Records contained in a dataset

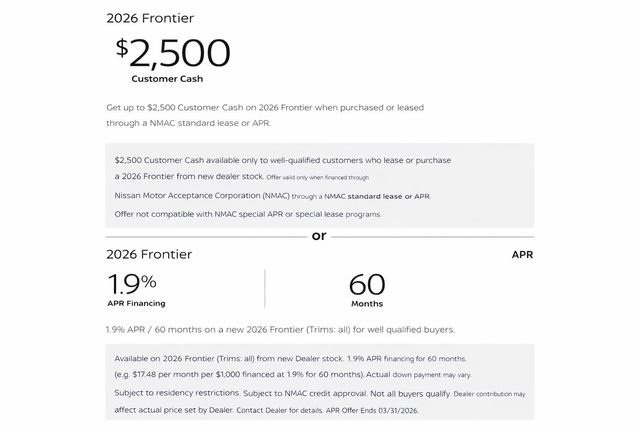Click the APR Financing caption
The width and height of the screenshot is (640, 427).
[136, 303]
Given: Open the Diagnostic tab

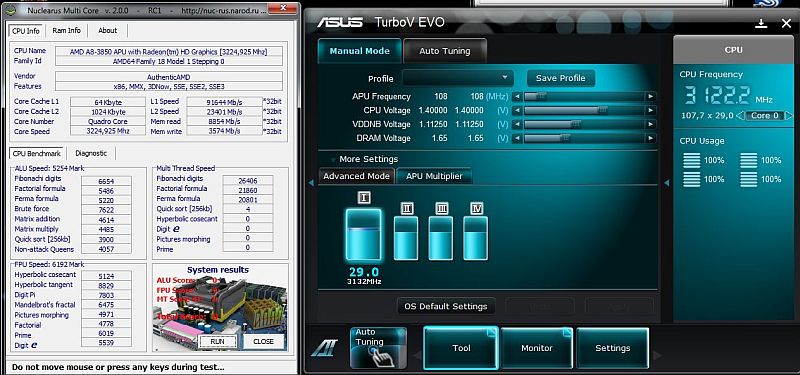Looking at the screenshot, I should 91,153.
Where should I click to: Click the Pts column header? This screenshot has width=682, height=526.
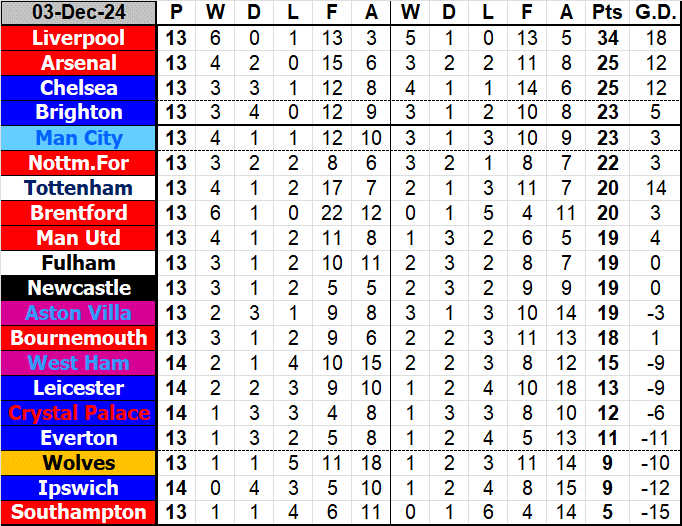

--

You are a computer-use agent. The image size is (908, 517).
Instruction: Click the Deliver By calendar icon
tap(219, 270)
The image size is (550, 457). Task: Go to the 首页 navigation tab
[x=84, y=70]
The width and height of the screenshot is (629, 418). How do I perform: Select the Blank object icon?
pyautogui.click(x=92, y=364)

* _To do_:
Could you transcribe exactly the entries above, but only the lines from the one with "Given: Open the Diagnostic tab" through the one with "Where should I", and without pictures?

* _Reply to the exercise_:
Given: Open the Diagnostic tab

Looking at the screenshot, I should 91,153.
Where should I click to: Click the Pts column header? This screenshot has width=682, height=526.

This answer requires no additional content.